In fact, it really is just in the past few months that I have begun to think that it is becoming more obvious. At warm water therapy last week, the therapist noted that at first glance it looked as if Norah's head was about the size of a 6 month old's. After looking at the growth charts, she was spot on. The 50th percentile for head circumference in a 6 month old is 44.03 cm, and last week at her genetics appointment Norah's head measured at 44 cm (17.32 inches). Again, looking at the growth charts, the 50th percentile for a 26.5 month old is 47.78 cm (18.81 inches). The 3rd percentile is 45.03 cm (17.73 inches). So Norah falls almost half an inch below the 3rd percentile.

To put this in context with the 'progressive' part of the microcephaly, when Norah was born she was in the 7th percentile for head circumference (Sidenote: Interestingly, not a single nurse or doctor mentioned this to me--I have to be honest, it seems noteworthy! But I didn't find out until two weeks ago when I was reading through some of her medical records sent to me by the social worker from the hospital to support our medicaid waiver application [different post, coming soon!]). So, while doctors want to see kids following upward curves on these growth charts, Norah is showing a slow downward slope.

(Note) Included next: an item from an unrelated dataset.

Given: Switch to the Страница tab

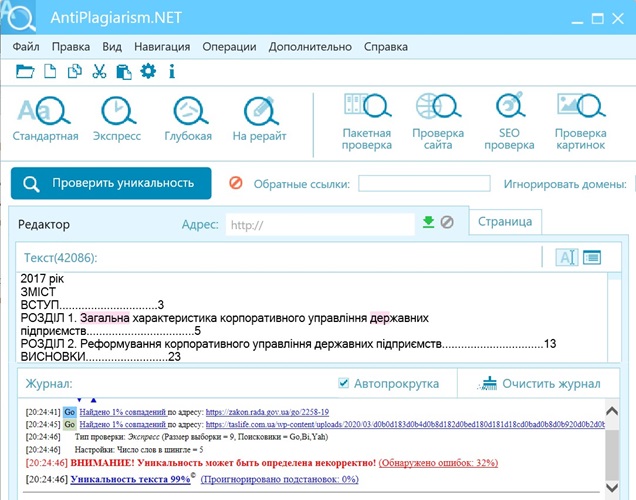Looking at the screenshot, I should point(506,222).
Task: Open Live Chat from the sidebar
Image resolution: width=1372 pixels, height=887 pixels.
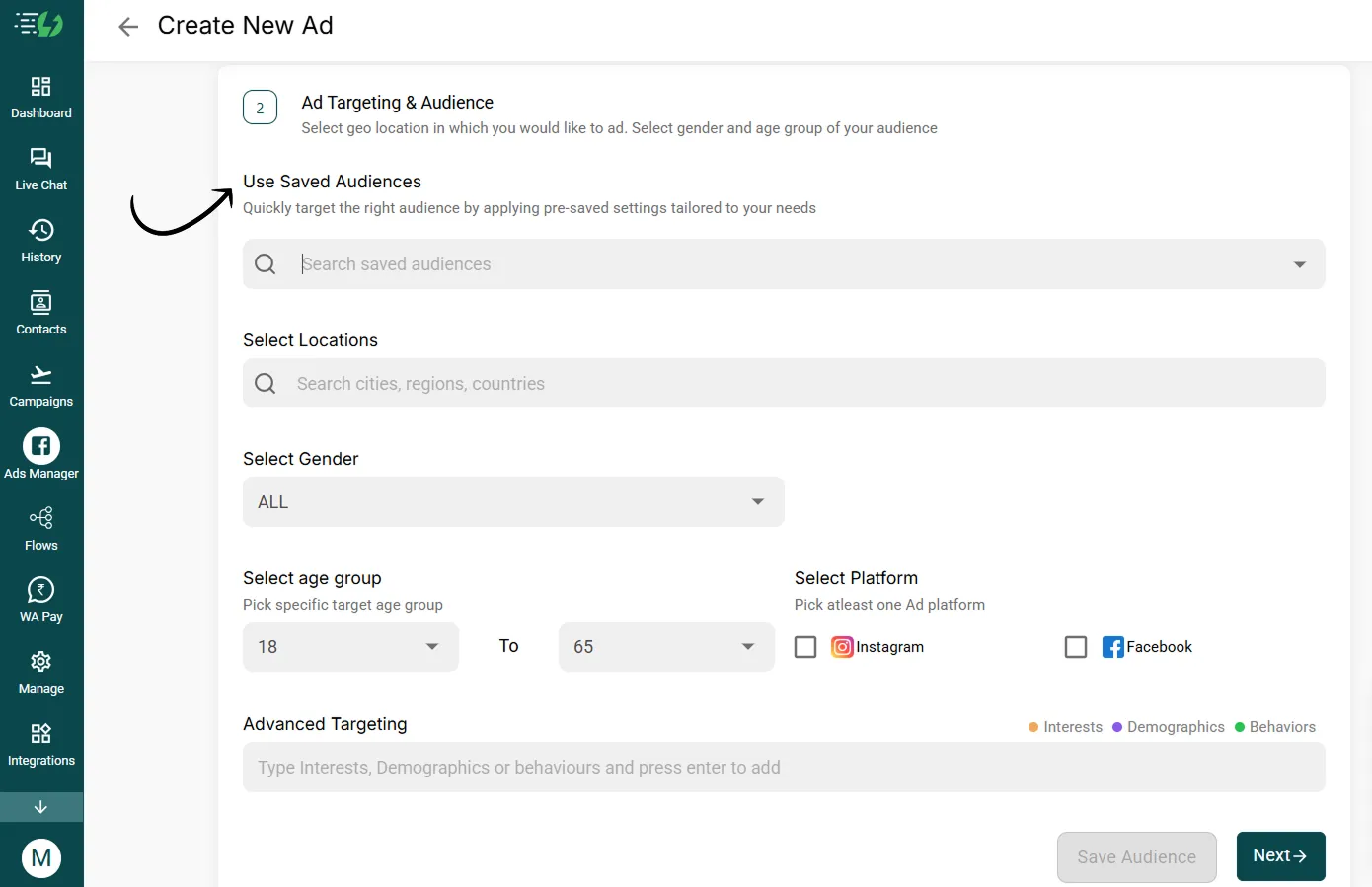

I truly have no idea how much more Norah's head will grow, or when it will stop growing all together, but for today (and every day) we will celebrate her for who she is and spread awareness of this surprisingly common disorder. Microcephaly affects about 2.5% of the population and has a wide variety of causes. Check out this link from the Mayo Clinic to learn more: http://www.mayoclinic.com/health/microcephaly/DS01169

Here's Norah wearing yellow to raise awareness for microcephaly! Her pose, framing her head, is quite apropos, if I do say so myself :)

A good day!

Despite several pretty intense seizures, today has been a great day! Primarily because we got to pick up Norah's wheelchair/stroller. We started the process in February, and 4 denials (two from our primary insurance, two from our secondary insurance), a long appeal process, and many phone calls later, we got to take it home today! 

It came fit to her measurements from February, so it was pretty cool to see how much our little lady has grown. Her femur alone grew 1.5 inches! Way to go, Norah! Failure to thrive, my butt. 

Of course, Norah had to immediately brand the stroller. Shortly after getting in, she had a big seizure and puked up all the carrots I had given her for a pre-breakfast snack. Thank goodness for black fabric on the seat! It also allowed us to see how great the forward-tilting seat function is. With the butterfly chest strap in place, we can tilt her forward and let the vomit fall out of her mouth so she doesn't suck it back into her lungs. That's just one of the awesome features this chair offers. My favorite, I think, is that I can switch the seat to be rear facing, so I can see her when we're on a walk. Yay! 

The thing weighs close to 40 pounds, but the seat can come out of the base, so I should only have to lift about 20 pounds at a time...and Norah is a bit heavier than that now (21.5 pounds...woo hoo!), so it shouldn't be too bad. A good upper body workout, at least. 

Getting the chair also made me get my butt in gear about asking for a handicapped tag for our car. I called the doctor and it's as easy as them filling out a piece of paper and sending it to me. Once I get it, I can take it to the SOS (Michigan-speak for DMV) and get the tag. For some reason, I thought it would be much more difficult than that. Apparently I could have gotten one a long time ago, but I felt weird having one before we had the wheelchair, for some reason. (This would be a great discussion topic for a Disability Studies class!)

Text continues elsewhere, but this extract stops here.